Les fils de la médina
de Naguib Mahfouz

critiqué par Poignant, le 3 avril 2011
(Poitiers - 58 ans)


La note:  étoiles
Légendes du Caire
L'histoire légendaire d'un quartier du Caire sert de support à ce roman puissant, profond, agréable et exotique, tout en paraboles.
Dans un contexte de ruelles tumultueuses où se côtoient des marchands ambulants, des boutiquiers, des mendiants, des fumeurs de haschisch, des conteurs et bien sûr d'innombrables gamins, Naguib Mahfouz décrit les aventures de héros mythiques (Gabalawi, Adham, Gabal, Rifaa, Hasim...)
Mais on se rend vite compte qu'ils nous sont connus sous d'autres patronymes, puisqu'il s'agit de Dieu, Adam, Moïse, Jésus et Mahomet !
Ce quartier-univers, malgré l’action successive de ses valeureux prophètes, stagne sous la domination d’avides intendants, et de brutaux « Futuwwas » qui rackettent le peuple et font régner la terreur.
Ce roman, publié en 1959, est immense pour trois raisons :
- une approche des religions pleine de poésie, d’intelligence, de tolérance et d’audace dans une société dominée par la hiérarchie musulmane orthodoxe.
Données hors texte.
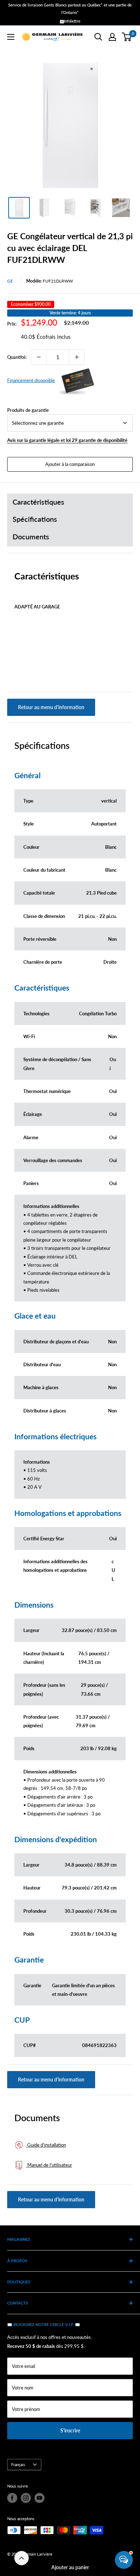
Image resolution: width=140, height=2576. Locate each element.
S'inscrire (70, 2430)
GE (10, 281)
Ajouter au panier (70, 2567)
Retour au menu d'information (51, 707)
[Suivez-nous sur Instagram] (26, 2498)
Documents (31, 537)
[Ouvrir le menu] (10, 37)
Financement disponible (31, 380)
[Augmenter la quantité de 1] (76, 357)
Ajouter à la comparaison (70, 464)
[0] (126, 37)
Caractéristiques (38, 502)
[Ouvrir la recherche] (98, 37)
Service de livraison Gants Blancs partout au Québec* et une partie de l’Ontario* (70, 9)
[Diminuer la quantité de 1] (38, 357)
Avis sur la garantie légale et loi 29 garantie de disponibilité (67, 440)
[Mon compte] (112, 37)
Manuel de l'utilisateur (49, 2165)
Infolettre (72, 21)
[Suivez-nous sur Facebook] (12, 2498)
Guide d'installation (46, 2145)
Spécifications (35, 519)
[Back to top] (21, 2558)
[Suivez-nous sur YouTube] (39, 2498)
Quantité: (17, 357)
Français (18, 2464)
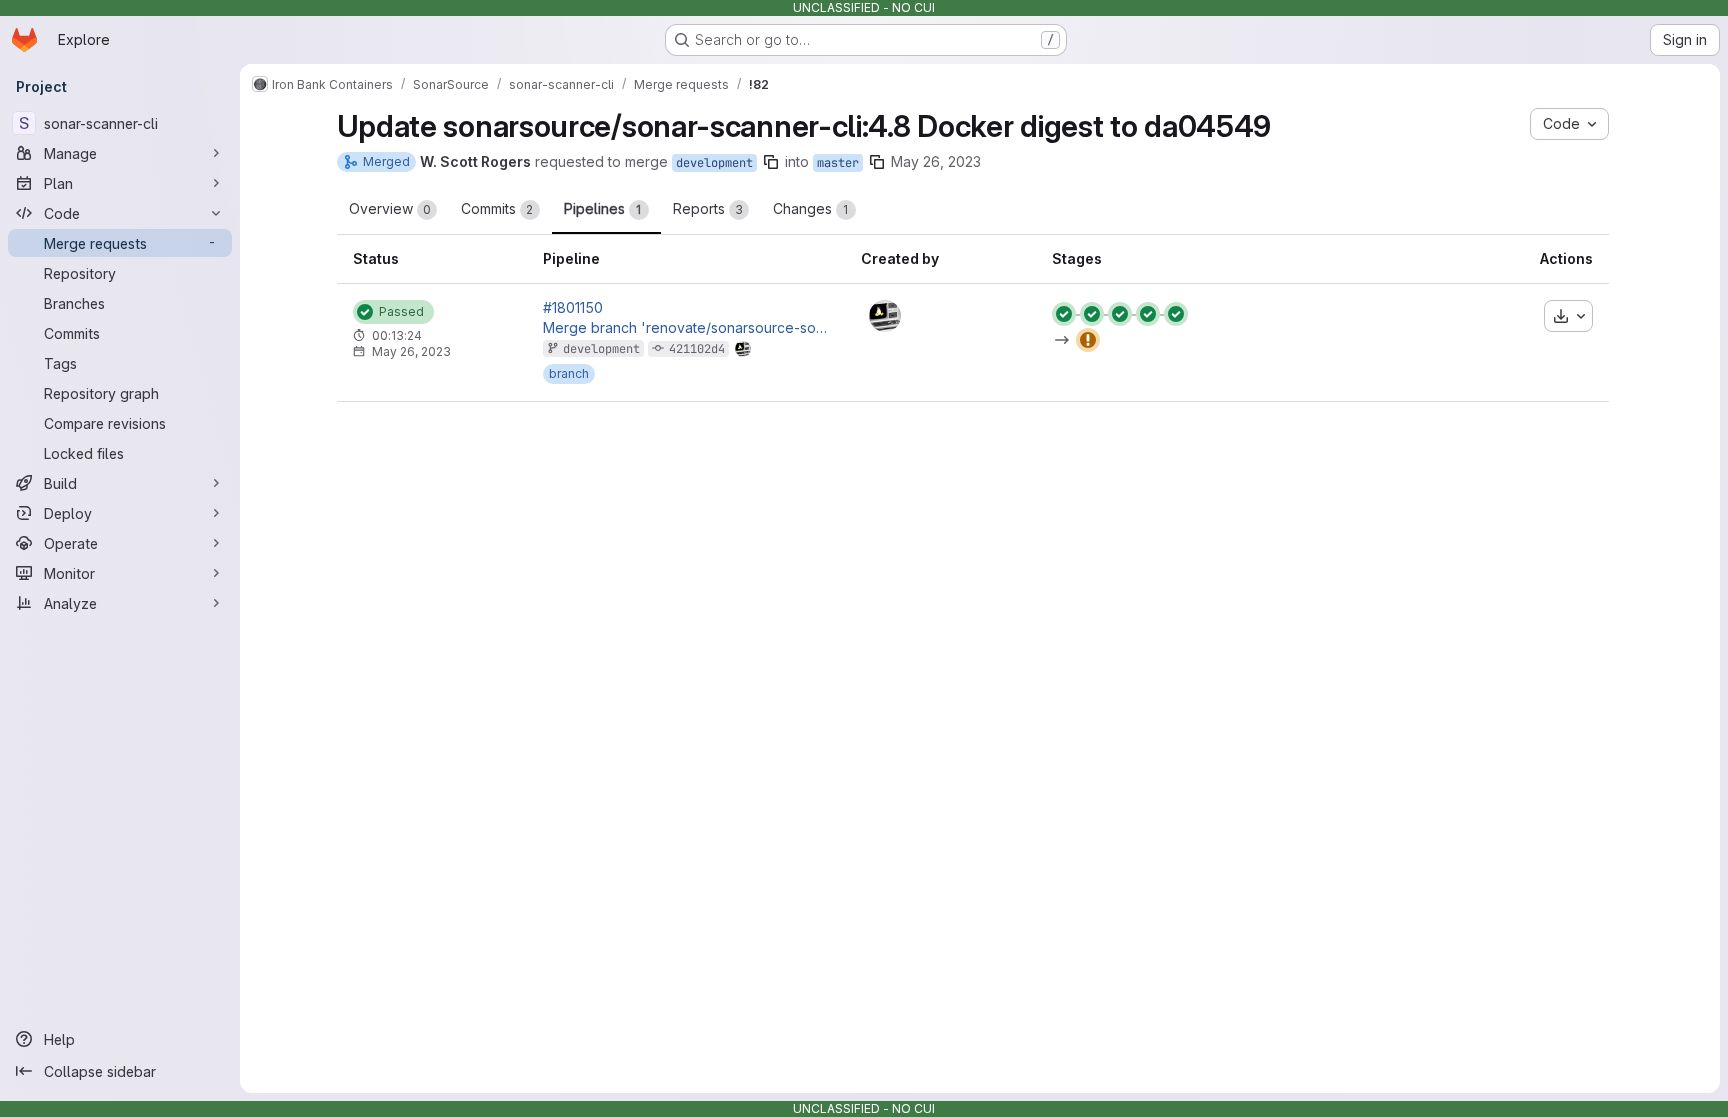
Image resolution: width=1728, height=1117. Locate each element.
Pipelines (603, 208)
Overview (390, 208)
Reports (708, 208)
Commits (497, 208)
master (838, 163)
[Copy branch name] (771, 162)
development (714, 163)
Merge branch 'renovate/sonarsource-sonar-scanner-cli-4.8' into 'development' (686, 328)
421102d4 (697, 349)
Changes (811, 208)
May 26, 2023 (936, 161)
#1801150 (573, 308)
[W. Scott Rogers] (885, 316)
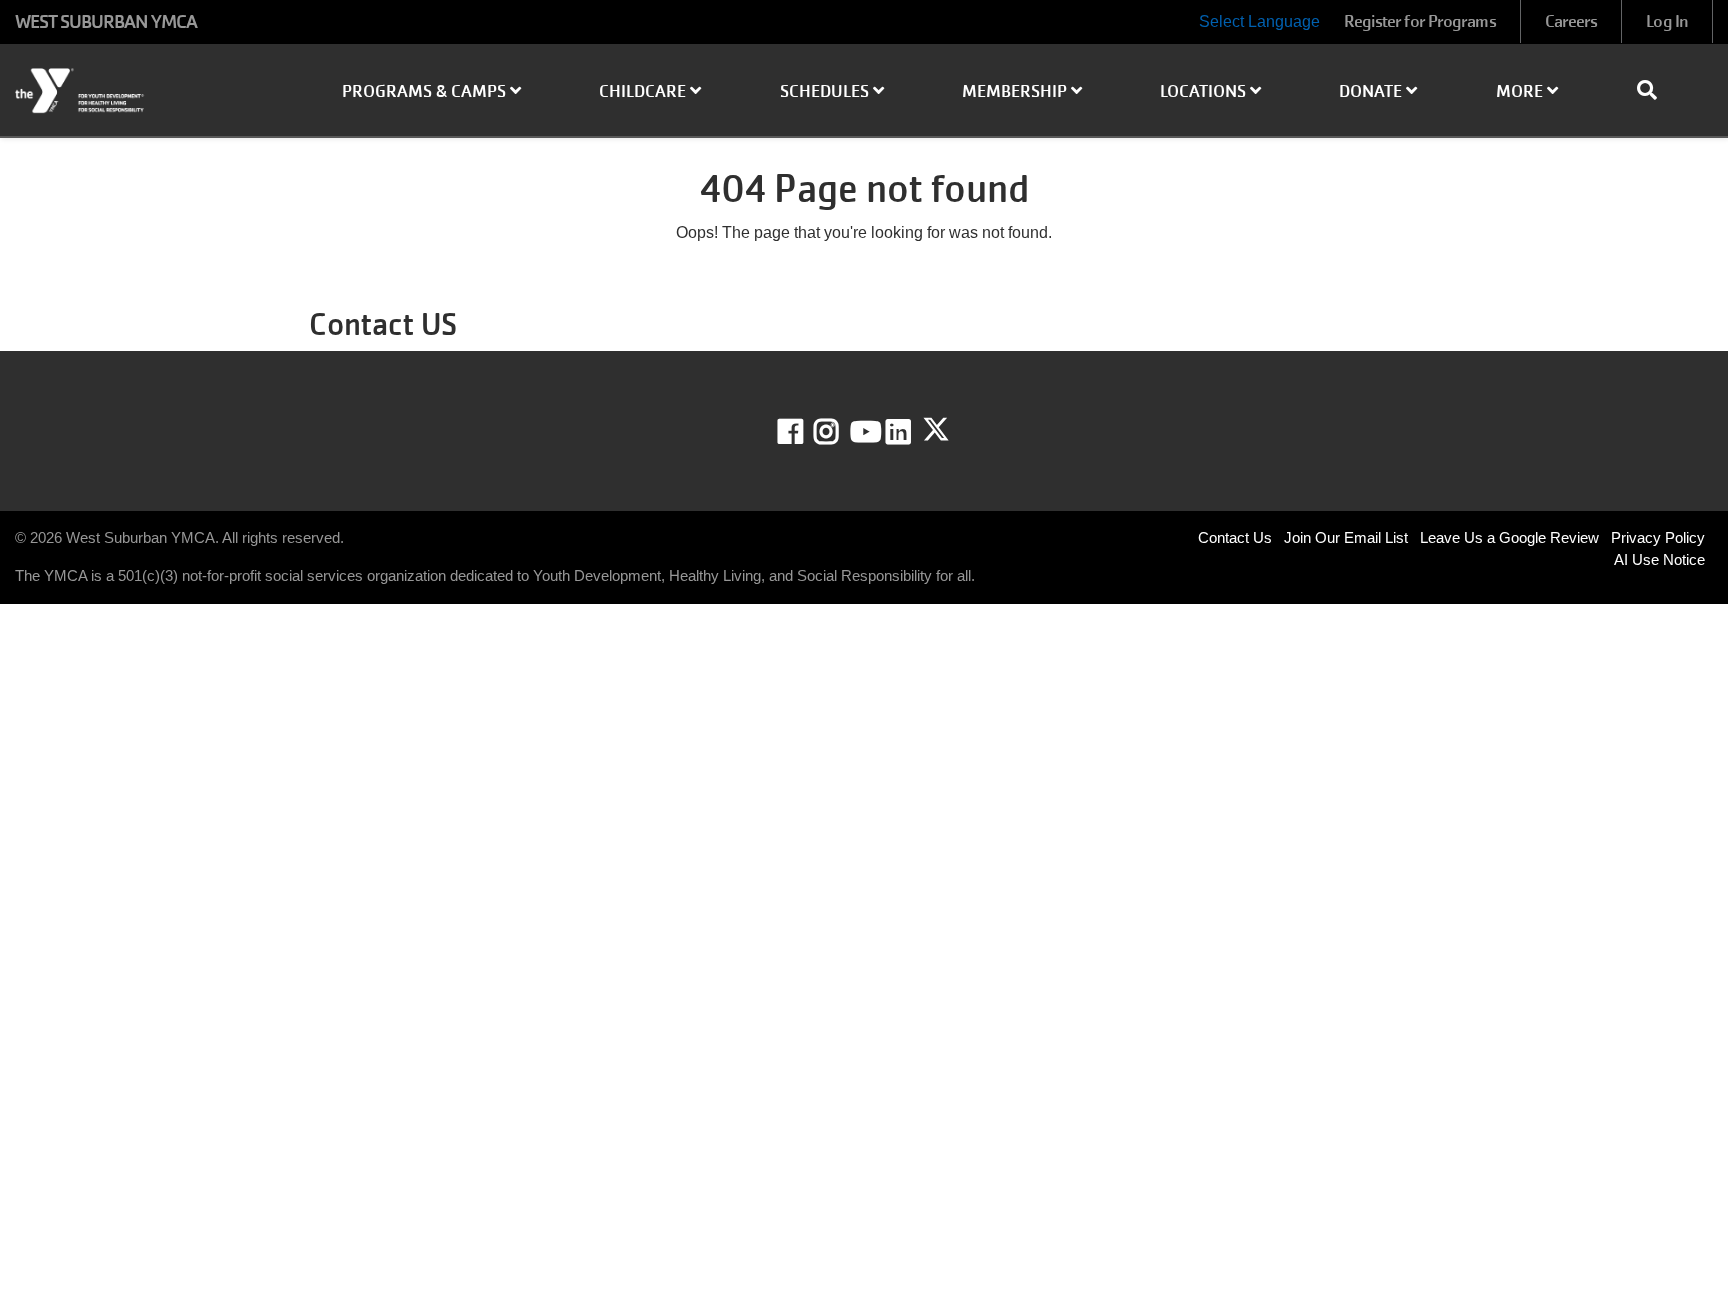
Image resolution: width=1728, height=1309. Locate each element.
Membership (1016, 91)
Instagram (840, 432)
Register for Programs (1420, 21)
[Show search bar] (1655, 90)
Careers (1571, 21)
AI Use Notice (1659, 559)
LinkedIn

C’est pourquoi « Les fils de la Medina » était jusqu’il y a peu censuré en Egypte par les « Oulémas », et que des fanatiques religieux ont tenté d’assassiner Naguib Mahfouz en 1994
- une critique acerbe de l’athéisme et du matérialisme (dans le dernier chapitre, l’alchimiste Arafa tue Gabalawi) qui ne résolvent rien des problèmes quotidiens du peuple ni de la quête du bonheur des hommes
- une vision du pouvoir désabusée et pessimiste dans un pays rongé par la corruption et l’injustice. Mais tout cela se termine avec une lueur d’espoir et une phrase prémonitoire : «Le soleil finira bien par se lever, et nous verrons la chute du tyran ; l’aube viendra, pleine de lumière et de merveilles…»
Grand écrivain prix Nobel en 1988, Mahfouz reste en cette période de révolutions arabes d’une troublante et évidente actualité.